Entretanto, os professores não estão preparados para isso, ainda. Ainda mais no Brasil com licenciaturas rápidas, onde o professor é formado em Paulo Freire, não na disciplina em que ele tem que lecionar. O professor é adestrado em táticas psicopedarretardadas e não em fazer o aluno aprender a matéria, mesmo porque, tais "professores" sequer sabem o que estão ensinando, apenas o que traz o livro (muitas vezes, com erros grosseiros). Tenho medo que usariam isso para ver vídeos no YouTube com professor vagabundo que dá aula em cursinho cantando funk para agradar aos clientes, pois estes pagam mensalidade. A ideia é boa e merece ser divulgada, se idiotas não saberão usar, a culpa não é da plataforma ou das empresas. É como culpar as editoras de livros didáticos por eles não serem tão atraentes quanto lixos editoriais de vampiros homoafetivos. Sempre será uma guerra pela atenção, enquanto alunos trocam SMS, acessam Orkut e Facebook pelo celular e nem sempre o professor consegue flagrá-los, pois as salas são lotadas, mesmo em colégios particulares (estes visam a diminuição dos gastos com hora-aula).

Aliado a essa facilidade de passar conteúdo, temos o iBook Author (que por enquanto só existe para a plataforma OSX), onde qualquer um pode criar um livro didático e dispor tanto para venda, como para distribuição gratuita. Eu sou professor e ao ver tudo isso, senti pena de duas coisas: O Moodle e OLPC (quer dizer, não senti muito, muito).

O Moodle é uma ferramenta excelente para cursos e ensino a distância, mas é uma merda! Configurar aquilo tudo não é tarefa fácil e um professor de, digamos, Língua Portuguesa não tem obrigação de saber isso, ficando a cargo de terceiros fazerem isso. A obrigação dele é ensinar sua disciplina e certificar que seus alunos aprendam algo (o primeiro é mais fácil que o segundo). Já o OLPC… bem, desculpem, mas é um lixo. Já vi aquela tristeza e eu não usaria aquilo nem que me pagasse. Alguns argumentam que ele foi a semente para a criação dos netbooks (muito legais, mas eu não quero um). Não importa, ele não passou de promessa.

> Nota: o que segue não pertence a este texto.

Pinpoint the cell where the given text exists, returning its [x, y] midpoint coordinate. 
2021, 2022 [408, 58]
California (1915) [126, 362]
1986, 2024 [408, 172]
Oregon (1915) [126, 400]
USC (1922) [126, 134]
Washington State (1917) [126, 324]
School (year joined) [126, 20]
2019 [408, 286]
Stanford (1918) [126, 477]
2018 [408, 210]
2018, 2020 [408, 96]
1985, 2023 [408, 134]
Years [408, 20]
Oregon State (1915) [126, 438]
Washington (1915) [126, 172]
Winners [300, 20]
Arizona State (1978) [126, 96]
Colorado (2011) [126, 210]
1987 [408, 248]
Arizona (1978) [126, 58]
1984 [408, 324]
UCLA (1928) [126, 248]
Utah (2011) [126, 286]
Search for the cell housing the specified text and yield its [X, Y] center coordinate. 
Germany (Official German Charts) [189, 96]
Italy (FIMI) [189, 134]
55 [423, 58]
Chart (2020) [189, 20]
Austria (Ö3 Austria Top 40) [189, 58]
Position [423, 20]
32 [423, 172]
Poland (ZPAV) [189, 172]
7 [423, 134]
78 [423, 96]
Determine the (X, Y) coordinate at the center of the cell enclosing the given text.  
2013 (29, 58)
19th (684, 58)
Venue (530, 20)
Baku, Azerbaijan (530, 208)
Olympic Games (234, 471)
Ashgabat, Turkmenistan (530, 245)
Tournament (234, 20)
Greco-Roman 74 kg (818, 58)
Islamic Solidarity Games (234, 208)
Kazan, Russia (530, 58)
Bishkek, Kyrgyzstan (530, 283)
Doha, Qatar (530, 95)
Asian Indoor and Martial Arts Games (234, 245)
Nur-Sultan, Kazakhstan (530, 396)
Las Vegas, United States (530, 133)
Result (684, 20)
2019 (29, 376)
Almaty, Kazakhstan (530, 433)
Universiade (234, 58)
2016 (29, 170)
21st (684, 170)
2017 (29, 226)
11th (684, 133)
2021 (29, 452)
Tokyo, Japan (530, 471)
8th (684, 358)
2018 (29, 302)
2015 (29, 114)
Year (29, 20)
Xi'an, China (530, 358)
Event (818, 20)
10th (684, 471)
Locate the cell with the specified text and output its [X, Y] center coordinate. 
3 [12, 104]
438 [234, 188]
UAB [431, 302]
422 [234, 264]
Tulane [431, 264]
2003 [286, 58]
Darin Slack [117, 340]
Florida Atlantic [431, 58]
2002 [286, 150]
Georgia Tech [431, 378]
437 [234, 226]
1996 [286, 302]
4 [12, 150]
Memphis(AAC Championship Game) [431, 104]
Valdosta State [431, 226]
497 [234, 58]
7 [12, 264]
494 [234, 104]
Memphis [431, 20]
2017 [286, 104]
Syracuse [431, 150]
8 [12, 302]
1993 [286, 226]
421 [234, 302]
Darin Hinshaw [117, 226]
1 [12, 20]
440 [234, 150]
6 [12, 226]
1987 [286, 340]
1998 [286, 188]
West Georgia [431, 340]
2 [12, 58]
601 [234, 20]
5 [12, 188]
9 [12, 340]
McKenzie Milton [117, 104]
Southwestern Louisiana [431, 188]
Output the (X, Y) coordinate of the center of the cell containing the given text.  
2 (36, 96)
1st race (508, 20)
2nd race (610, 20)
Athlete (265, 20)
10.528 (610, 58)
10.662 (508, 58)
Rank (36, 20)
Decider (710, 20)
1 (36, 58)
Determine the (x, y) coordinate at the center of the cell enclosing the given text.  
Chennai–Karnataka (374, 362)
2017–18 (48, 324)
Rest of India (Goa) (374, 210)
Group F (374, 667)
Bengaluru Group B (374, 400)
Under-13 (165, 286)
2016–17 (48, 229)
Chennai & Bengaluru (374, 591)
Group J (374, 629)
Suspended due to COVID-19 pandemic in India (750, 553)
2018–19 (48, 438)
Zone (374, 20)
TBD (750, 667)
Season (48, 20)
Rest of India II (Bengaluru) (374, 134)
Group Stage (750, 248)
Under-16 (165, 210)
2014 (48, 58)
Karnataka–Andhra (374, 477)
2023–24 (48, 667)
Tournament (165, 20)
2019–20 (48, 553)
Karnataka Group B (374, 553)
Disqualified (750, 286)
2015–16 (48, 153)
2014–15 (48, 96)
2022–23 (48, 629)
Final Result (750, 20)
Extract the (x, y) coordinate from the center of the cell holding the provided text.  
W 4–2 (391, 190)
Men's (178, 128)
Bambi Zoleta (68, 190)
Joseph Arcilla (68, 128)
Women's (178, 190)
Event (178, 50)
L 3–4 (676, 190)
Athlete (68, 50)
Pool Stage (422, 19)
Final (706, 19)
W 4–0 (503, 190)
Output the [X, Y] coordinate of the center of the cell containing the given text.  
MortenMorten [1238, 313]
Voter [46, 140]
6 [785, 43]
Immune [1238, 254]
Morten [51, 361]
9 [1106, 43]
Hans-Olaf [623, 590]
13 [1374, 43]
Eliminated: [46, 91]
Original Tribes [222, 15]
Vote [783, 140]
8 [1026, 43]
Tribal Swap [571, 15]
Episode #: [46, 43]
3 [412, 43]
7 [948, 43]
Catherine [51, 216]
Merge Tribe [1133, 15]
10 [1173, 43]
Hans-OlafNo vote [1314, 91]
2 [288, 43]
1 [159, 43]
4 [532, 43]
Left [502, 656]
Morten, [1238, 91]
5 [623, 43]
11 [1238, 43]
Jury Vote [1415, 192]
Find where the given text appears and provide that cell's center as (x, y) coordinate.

Agora, quem deve estar com o fiofó bem apertadinho é a Amazon, que foi chamada pra porrada e seus modelos de Kindle podem não ser páreo pro que vem por aí. O Kindle ainda está com a filosofia dos livros em papel. Ainda um pouco engessados e tá na hora de darem uma revisitada nisso. Eu ainda adoro os livros de papel e continuarei adorando-os, pois eu vejo ebooks apenas como mais uma ferramenta. Não sou daqueles deslumbrados por tecnologia que acham que tudo deve ser computadores, tablets etc. Eu ainda sou favorável ao bom e velho caderno de notas, onde o professor leciona, desenvolve raciocínio, explica por meio de gráficos e ilustrações que ele pode criar na hora, mediante uma pergunta que por ventura apareça na hora. Diferente de pseudocursos universitários, como Sociologia, Filosofia etc, onde há troca de textículos (textos ridículos) pra lá e pra cá, e se você OUSAR responder algo com as suas palavras, independente do professor ter pedido isso na prova, você estará se candidatando à repetência.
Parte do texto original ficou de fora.